Appearances

Graduation week alone should be more than enough to consume me, with its good-byes, fond remembrances, and the commencement of a grand and challenging career.

But add to the mix the ups and downs of apartment hunting, furniture shopping, trying to find a home for my cat and my car, a bachelor party in Cancun, and making sure I'm sufficiently overexposed, in print and on TV. I've got a full plate.

It's been over three months since I've seen a patient, and I'm missing it. This weekend our class heard some speeches about the privilege and noble duty of medicine, of treating the sick. Among the things that have stayed with me is a talk honoring a faculty member who passed recently. The speaker said:

"She was so enthusiastic about connecting with patients, really, deeply connecting. She sometimes called those encounters 'Level 5 Interactions' -- I have no idea what that means but it sounded really intense."

I think I know what she was talking about (and it's not hospital billing codes).

I think I need those kinds of encounters to stay grounded. I sometimes worry if that's pathological, but frankly, there's more pathology in the extremely fun but ultimately superficial interactions that have preoccupied me since I got back from Greece.
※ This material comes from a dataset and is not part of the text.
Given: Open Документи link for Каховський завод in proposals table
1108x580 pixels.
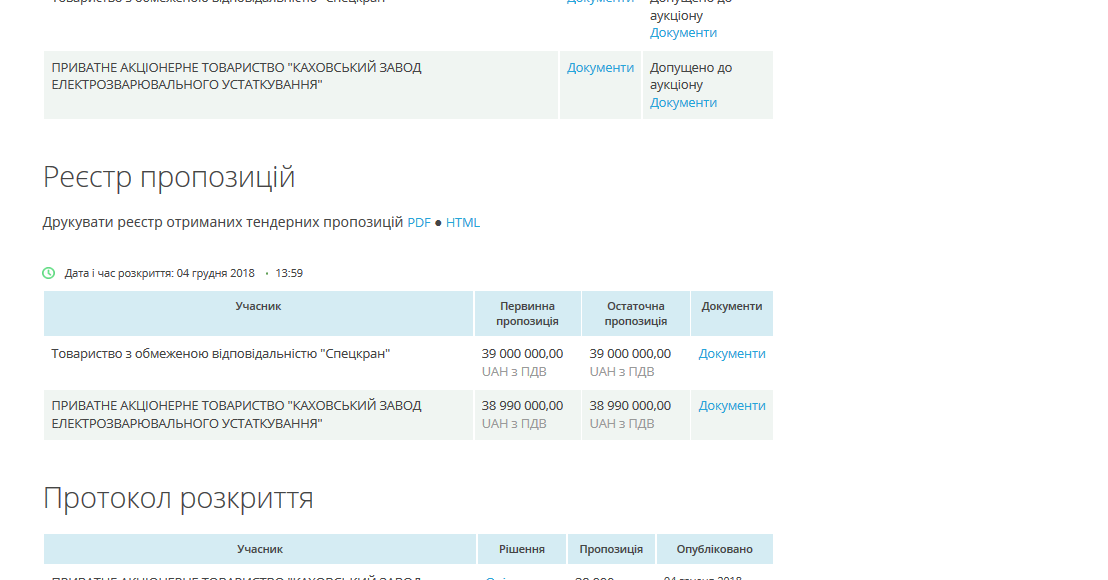Looking at the screenshot, I should [732, 406].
Our graduating seniors take the Oath of Maimonides, and the excerpt below seems particularly relevant:

The eternal providence has appointed me to watch over the life and health of Thy creatures. May the love for my art actuate me at all time; may neither avarice nor miserliness, nor thirst for glory or for a great reputation engage my mind; for the enemies of truth and philanthropy could easily decieve me and make me forgetful of my lofty aim of doing good to Thy children.

I'm very, very lucky to be in medicine, and to have such family and friends.